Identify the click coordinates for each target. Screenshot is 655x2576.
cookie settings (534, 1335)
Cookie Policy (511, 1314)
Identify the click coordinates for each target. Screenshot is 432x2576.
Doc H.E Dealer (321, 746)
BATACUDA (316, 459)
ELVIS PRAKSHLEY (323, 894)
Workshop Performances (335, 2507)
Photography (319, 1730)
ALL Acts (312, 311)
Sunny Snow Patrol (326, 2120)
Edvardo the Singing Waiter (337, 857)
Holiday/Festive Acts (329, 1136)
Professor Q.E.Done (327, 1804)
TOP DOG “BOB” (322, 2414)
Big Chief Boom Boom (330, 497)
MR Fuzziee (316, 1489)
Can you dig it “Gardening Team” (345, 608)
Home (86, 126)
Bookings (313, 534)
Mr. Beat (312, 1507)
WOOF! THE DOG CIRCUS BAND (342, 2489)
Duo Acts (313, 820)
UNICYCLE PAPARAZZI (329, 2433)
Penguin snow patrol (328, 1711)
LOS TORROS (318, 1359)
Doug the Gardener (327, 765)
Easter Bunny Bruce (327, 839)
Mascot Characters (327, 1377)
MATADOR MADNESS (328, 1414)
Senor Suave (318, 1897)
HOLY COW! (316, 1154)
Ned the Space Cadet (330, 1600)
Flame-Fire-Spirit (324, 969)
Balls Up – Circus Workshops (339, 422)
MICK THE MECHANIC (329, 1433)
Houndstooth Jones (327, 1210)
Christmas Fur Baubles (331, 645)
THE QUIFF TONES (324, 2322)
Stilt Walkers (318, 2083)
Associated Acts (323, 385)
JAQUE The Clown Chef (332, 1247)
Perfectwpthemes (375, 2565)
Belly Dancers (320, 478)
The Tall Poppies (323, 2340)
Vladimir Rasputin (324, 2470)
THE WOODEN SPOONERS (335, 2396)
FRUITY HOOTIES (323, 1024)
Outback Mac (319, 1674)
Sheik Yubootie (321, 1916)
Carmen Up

══════════

Aim of the exercise
The lines from the one containing "Senor Suave (318, 1897)" through the last line of the records are to be transcribed exactly, with nothing else added.

Task response
Senor Suave (318, 1897)
HOLY COW! (316, 1154)
Ned the Space Cadet (330, 1600)
Flame-Fire-Spirit (324, 969)
Balls Up – Circus Workshops (339, 422)
MICK THE MECHANIC (329, 1433)
Houndstooth Jones (327, 1210)
Christmas Fur Baubles (331, 645)
THE QUIFF TONES (324, 2322)
Stilt Walkers (318, 2083)
Associated Acts (323, 385)
JAQUE The Clown Chef (332, 1247)
Perfectwpthemes (375, 2565)
Belly Dancers (320, 478)
The Tall Poppies (323, 2340)
Vladimir Rasputin (324, 2470)
THE WOODEN SPOONERS (335, 2396)
FRUITY HOOTIES (323, 1024)
Outback Mac (319, 1674)
Sheik Yubootie (321, 1916)
Carmen Up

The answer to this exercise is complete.